Roman de Stephen King

mercredi 7 décembre 2011, par Nicolas

Résumé

En 1984, Mike, bibliothécaire à Derry, contacte six amis d’enfance pour leur annoncer que « Ça » est revenu.

Chacun des six, qui a du succès dans son domaine d’activité malgré la compétition, retrouve alors une partie de leur enfance, entre 1954 et 1955, qu’ils avaient oublié, et leur lutte contre une innommable créature rôdant sous leur ville natale de Derry.

L’un, ne supportant pas ce traumatisme, se suicide le soir même. Les cinq autres se rendent auprès de Mike, pour essayer de mettre un point final à leur combat.

Leur trajet jusqu’à cette ville sera l’occasion de retrouver leur mémoire, ainsi qu’une partie de leur âme d’enfant, mais aussi les traumatismes et blessures associés à la lutte qu’ils ont mené.

Personnages

Le Club des Ratés

William "Bill" Denbrough, ou Bill le Bègue : meneur implicite du groupe, il souffre de bégaiement plus ou moins accentué selon son stress. Il se sent responsable de la mort de son jeune frère. C’est lui qui affrontera directement Ça dans le rituel de Chüd à deux reprises.
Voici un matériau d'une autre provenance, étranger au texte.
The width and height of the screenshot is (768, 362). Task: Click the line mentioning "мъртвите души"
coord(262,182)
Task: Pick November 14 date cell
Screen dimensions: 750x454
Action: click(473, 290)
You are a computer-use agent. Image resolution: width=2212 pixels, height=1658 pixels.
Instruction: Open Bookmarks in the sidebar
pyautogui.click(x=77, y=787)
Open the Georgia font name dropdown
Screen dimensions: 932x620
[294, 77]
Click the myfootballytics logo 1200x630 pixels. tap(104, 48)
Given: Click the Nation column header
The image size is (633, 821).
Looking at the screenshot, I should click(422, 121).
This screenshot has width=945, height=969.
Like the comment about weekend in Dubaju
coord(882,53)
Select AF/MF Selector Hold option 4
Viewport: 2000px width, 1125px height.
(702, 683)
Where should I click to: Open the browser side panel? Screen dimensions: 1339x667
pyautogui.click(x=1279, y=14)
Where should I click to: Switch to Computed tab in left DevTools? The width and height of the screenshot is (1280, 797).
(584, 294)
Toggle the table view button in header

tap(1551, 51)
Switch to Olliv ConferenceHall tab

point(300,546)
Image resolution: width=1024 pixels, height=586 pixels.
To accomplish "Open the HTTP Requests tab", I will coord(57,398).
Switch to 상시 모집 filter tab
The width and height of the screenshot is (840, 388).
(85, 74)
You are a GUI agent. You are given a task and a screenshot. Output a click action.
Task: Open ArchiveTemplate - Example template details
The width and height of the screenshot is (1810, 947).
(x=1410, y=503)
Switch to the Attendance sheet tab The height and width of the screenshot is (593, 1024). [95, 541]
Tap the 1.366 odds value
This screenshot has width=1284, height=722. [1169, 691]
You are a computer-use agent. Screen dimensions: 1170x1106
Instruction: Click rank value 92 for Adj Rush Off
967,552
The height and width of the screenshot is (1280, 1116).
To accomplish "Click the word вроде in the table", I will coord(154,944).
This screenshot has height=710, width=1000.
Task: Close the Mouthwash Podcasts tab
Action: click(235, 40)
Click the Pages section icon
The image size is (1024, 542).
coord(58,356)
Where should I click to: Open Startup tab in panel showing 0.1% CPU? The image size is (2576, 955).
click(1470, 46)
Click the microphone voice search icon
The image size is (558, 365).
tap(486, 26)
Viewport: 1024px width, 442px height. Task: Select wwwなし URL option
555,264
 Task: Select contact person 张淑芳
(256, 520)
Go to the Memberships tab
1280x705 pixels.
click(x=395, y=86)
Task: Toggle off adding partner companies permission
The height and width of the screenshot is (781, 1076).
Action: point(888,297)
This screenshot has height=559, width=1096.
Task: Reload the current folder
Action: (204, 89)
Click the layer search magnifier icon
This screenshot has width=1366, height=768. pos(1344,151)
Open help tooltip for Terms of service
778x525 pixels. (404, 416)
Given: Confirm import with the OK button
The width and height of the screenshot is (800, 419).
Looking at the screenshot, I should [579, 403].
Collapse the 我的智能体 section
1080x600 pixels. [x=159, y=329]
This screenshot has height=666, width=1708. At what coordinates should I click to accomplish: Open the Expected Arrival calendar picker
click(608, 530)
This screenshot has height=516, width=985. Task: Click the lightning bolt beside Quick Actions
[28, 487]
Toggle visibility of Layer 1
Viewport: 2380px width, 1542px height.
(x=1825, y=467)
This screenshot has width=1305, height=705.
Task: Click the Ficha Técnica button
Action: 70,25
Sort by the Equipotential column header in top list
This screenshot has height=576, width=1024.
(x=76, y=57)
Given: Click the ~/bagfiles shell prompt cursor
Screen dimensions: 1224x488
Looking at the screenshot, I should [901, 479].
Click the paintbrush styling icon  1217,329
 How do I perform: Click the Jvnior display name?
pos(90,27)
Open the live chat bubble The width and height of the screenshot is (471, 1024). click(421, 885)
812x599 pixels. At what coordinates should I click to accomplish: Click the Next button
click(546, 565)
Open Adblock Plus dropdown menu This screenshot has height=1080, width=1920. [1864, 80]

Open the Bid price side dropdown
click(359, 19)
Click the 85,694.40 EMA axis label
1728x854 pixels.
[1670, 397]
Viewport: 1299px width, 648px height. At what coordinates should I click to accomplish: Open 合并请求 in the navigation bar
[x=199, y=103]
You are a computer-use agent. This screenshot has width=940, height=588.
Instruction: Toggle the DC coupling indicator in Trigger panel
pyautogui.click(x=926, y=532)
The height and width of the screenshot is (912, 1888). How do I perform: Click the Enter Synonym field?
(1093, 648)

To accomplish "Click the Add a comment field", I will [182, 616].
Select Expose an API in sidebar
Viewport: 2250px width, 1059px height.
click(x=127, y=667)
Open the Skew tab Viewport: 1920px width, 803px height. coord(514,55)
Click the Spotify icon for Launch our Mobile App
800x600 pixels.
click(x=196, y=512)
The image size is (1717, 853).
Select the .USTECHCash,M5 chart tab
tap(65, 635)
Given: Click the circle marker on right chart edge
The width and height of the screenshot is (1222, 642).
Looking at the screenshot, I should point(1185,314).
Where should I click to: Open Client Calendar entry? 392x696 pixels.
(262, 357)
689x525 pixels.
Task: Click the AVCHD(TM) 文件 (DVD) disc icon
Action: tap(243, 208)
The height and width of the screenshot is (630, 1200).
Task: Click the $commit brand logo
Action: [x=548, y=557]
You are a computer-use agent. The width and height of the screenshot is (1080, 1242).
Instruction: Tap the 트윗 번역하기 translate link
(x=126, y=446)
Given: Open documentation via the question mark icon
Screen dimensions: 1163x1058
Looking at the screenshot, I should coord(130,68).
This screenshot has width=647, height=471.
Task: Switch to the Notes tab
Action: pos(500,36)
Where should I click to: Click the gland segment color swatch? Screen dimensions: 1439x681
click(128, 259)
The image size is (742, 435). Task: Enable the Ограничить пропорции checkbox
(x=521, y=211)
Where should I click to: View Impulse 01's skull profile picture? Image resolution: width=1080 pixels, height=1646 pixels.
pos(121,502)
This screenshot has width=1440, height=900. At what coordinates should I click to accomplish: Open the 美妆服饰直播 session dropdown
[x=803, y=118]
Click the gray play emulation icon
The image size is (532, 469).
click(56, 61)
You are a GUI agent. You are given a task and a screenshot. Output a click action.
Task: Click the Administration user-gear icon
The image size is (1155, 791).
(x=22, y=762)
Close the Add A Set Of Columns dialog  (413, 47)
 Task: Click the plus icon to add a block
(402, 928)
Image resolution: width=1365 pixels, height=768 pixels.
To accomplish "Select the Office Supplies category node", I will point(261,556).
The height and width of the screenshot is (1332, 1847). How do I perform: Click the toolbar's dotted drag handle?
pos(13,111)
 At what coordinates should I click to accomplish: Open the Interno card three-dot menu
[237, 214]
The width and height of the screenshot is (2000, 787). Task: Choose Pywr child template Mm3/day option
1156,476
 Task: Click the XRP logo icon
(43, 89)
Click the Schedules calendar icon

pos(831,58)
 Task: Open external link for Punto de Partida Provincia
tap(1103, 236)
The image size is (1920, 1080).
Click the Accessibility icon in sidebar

Benjamin "Ben" Hanscom : presque obèse, il est un peu le génie technique du groupe, se montrant habile à construire différentes choses. Son obésité le conduit à être régulièrement brimé par Henry et d’autres.

Beverly "Bev" Marsh : la seule fille du groupe, rousse, elle a un père violent qui la bat régulièrement. Elle se révèle très douée à la fronde. Tous les autres membres du Club ont à un moment ou un autre le béguin pour elle.

Richard "Richie" Tozier : le comique du groupe, il porte de fortes lunettes pour compenser sa mauvaise vue. Il fait régulièrement des imitations vocales, plus ou moins réussies, de personnalités, et ne peut s’empêcher de plaisanter quelle que soit la situation, ce qui lui attire de nombreux ennuis.

Edward "Eddie" Kaspbrak : le plus faible physiquement du groupe, il souffre d’asthme. Il est dominé par sa mère la plus grande partie de son enfance, et ce n’est que grâce à ses amis qu’il s’en émancipe.

Michael "Mike" Hanlon : le dernier à rejoindre le Club des Ratés, il est d’origine Afro-Américaine. Il restera à Derry après la première confrontation alors que ses amis s’en éloignent et deviennent célèbres, et sera simple bibliothécaire. Il apparaît dans Insomnia.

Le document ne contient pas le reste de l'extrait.